Text block

In the last century one has seen that computations and proofs are very similar and that they 
have similar general restrictions. There are some tasks which can not be computed with a 
Turing machine and there are theorems which can not be proven in a specific axiom system. 
As mathematics is a language, we have to deal with concepts of syntax, grammar, notation, 
context, parsing, validation, verification. As Mathematics is a human activity which is 
done in our brains, it is related to psychology and computer architecture. Computer science 
aspects are also important also in pedagogy and education how can an idea be communicated 
clearly? How do we motivate? How do we convince peers that a result is true? Examples 
from history show that this is often done by authority and that the validity of some proofs 
turned out to be wrong or incomplete, even in the case of fundamental theorems or when 
treated by great mathematicians. (Examples are the fundamental theorem of arithmetic, the 
fundamental theorem of algebra or the wrong published proof of Kempe of the 4 color theorem).

Prompt A
Name every concept that the passage on mathematics and computer science says must be dealt with because mathematics is a language.
Prompt B
Retype everything in the passage on mathematics and computer science from "In the last" down to "specific axiom system.".

Some records
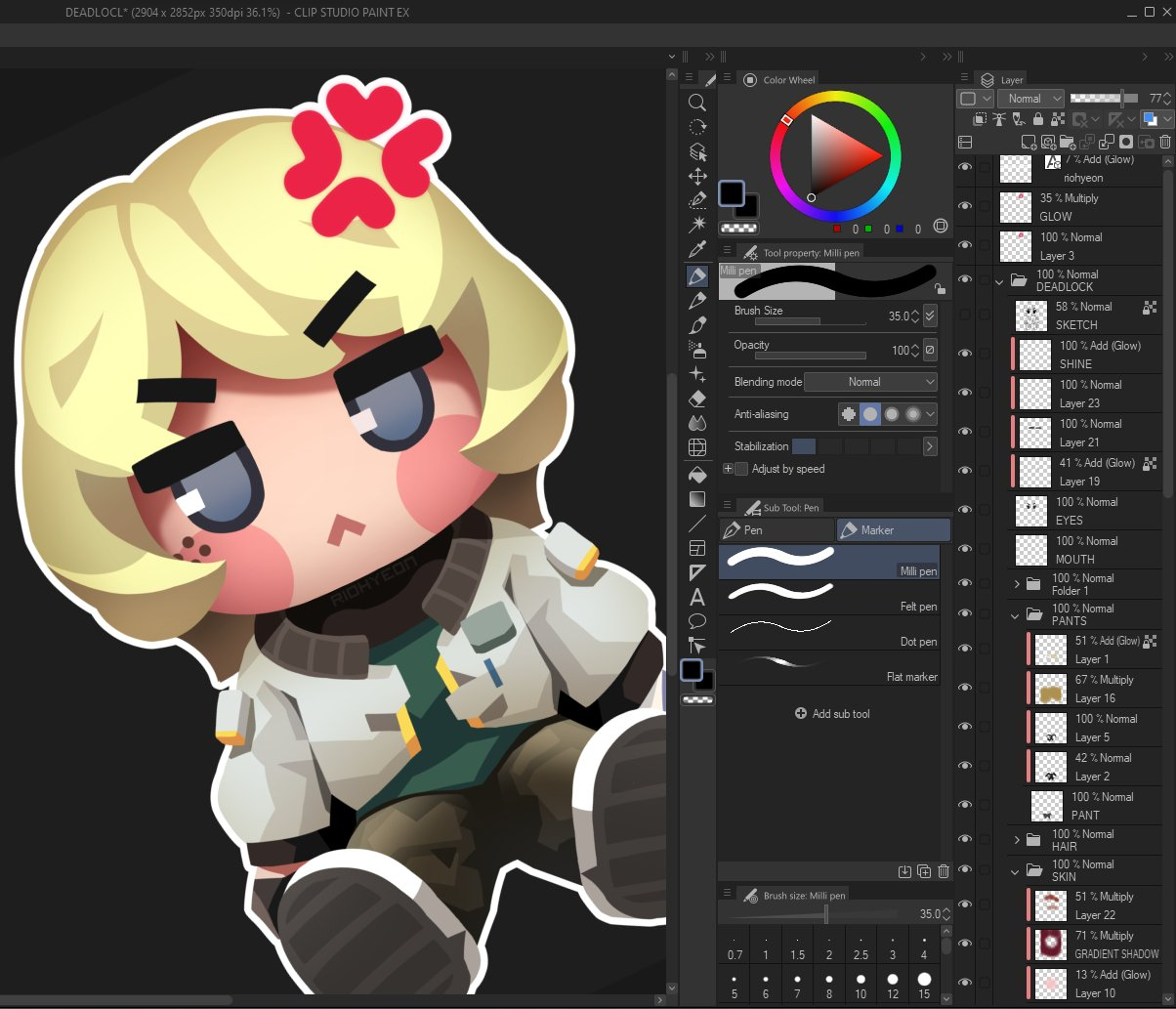
Task: Click the Lock layer padlock icon
Action: tap(1038, 118)
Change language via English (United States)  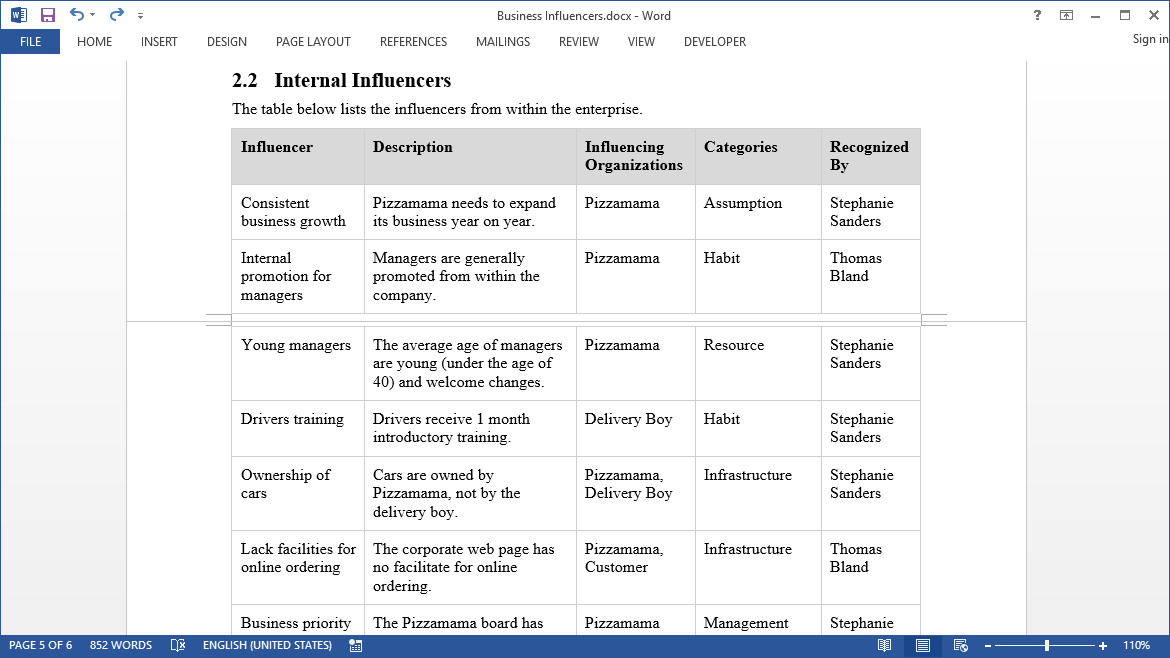pos(265,645)
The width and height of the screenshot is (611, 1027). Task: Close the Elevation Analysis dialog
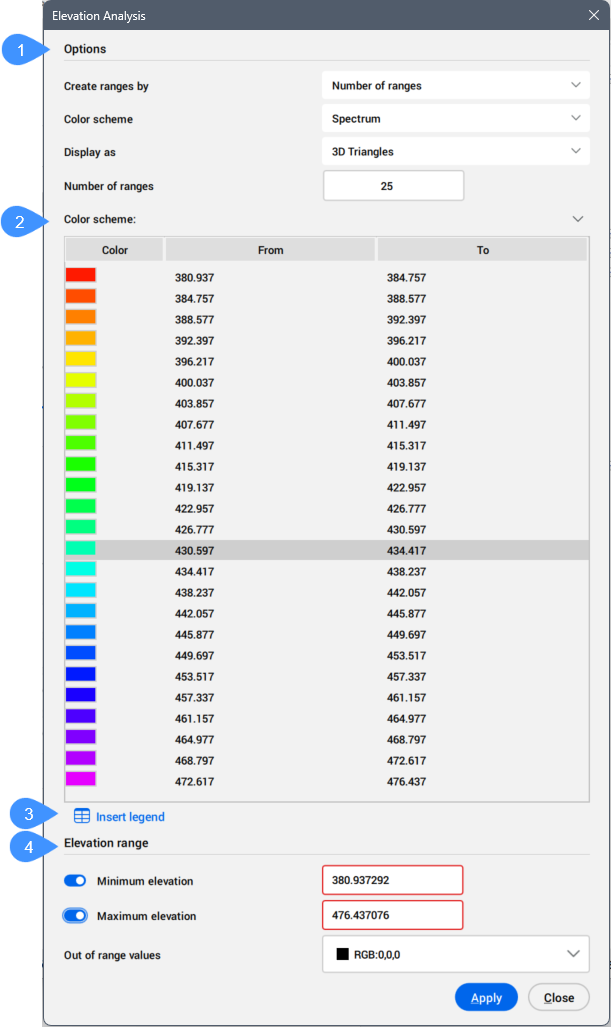594,16
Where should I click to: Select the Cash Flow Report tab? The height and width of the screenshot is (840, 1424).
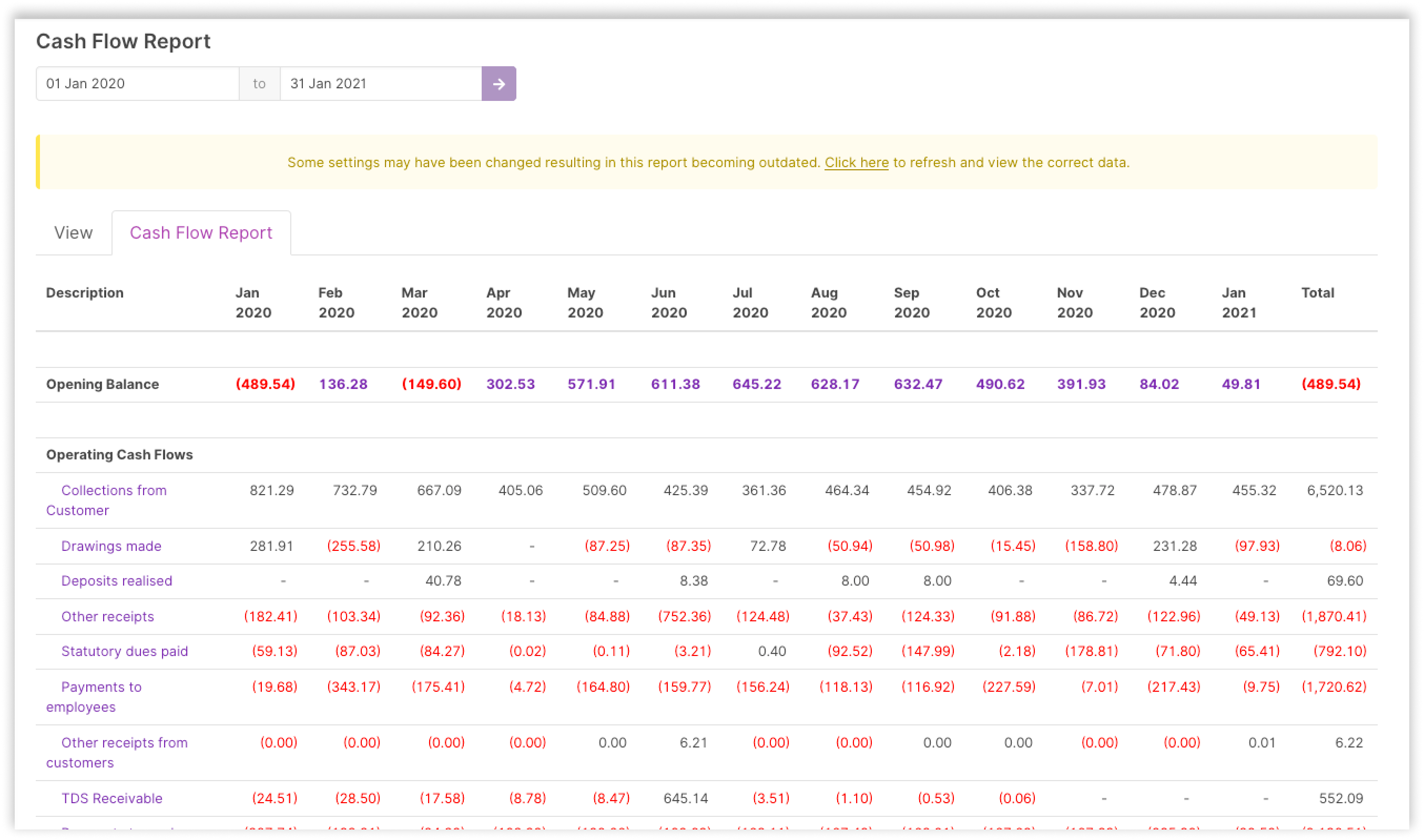click(201, 233)
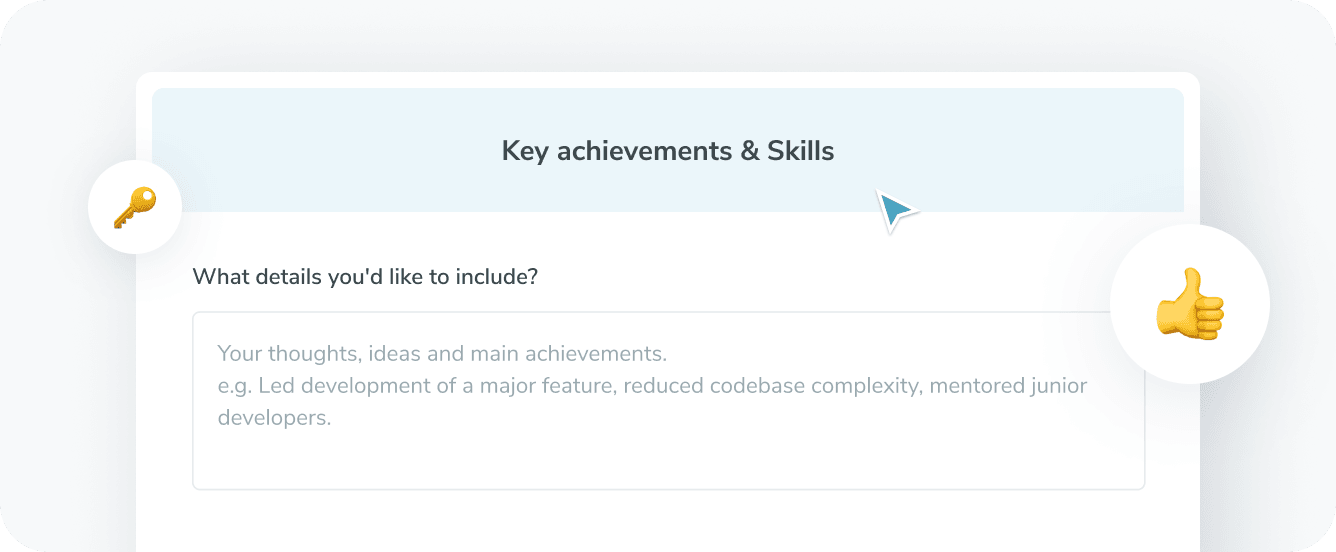Screen dimensions: 1336x552
Task: Click the "developers." placeholder word
Action: click(274, 418)
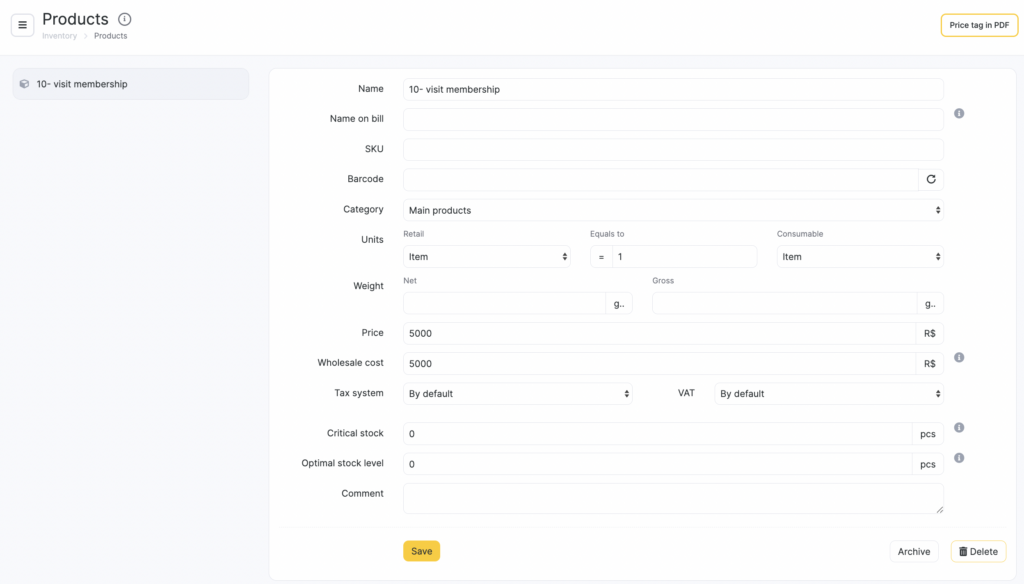Click the info icon beside Products title
Viewport: 1024px width, 584px height.
coord(124,19)
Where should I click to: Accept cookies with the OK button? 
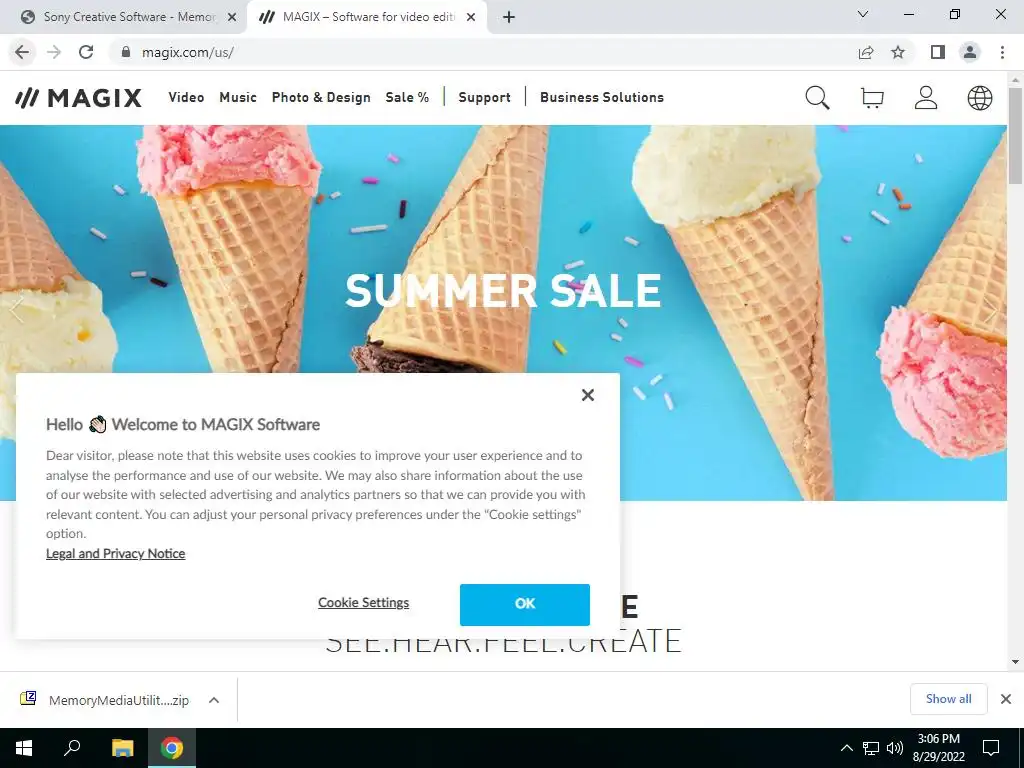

Final answer A
syntax, grammar, notation, context, parsing, validation, verification

Final answer B
In the last century one has seen that computations and proofs are very similar and that they 
have similar general restrictions. There are some tasks which can not be computed with a 
Turing machine and there are theorems which can not be proven in a specific axiom system.